»»
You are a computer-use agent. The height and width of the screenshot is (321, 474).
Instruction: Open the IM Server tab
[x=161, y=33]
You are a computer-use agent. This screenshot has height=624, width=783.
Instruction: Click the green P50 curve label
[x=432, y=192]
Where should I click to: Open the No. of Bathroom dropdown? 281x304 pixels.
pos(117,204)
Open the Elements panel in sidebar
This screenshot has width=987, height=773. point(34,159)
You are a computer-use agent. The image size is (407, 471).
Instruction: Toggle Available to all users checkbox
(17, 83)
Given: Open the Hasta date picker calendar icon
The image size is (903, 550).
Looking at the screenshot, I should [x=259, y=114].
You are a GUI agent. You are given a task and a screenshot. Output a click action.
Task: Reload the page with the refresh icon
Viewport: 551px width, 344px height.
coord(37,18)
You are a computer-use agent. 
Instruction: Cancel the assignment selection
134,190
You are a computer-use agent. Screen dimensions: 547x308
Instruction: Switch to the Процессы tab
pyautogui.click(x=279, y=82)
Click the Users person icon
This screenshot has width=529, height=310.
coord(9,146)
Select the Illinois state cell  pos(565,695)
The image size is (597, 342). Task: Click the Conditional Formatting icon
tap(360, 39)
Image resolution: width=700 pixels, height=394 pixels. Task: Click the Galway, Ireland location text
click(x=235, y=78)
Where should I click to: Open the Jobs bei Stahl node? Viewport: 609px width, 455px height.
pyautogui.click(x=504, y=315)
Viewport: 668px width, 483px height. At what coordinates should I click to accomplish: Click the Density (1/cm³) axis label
««
Extract from the records above the lines starting at the line that contains "Open the Elements panel in sidebar" and ending after the line that contains "Looking at the", and reproduce them verbatim.

Open the Elements panel in sidebar
This screenshot has width=987, height=773. point(34,159)
You are a computer-use agent. The image size is (407, 471).
Instruction: Toggle Available to all users checkbox
(17, 83)
Given: Open the Hasta date picker calendar icon
The image size is (903, 550).
Looking at the screenshot, I should [x=259, y=114].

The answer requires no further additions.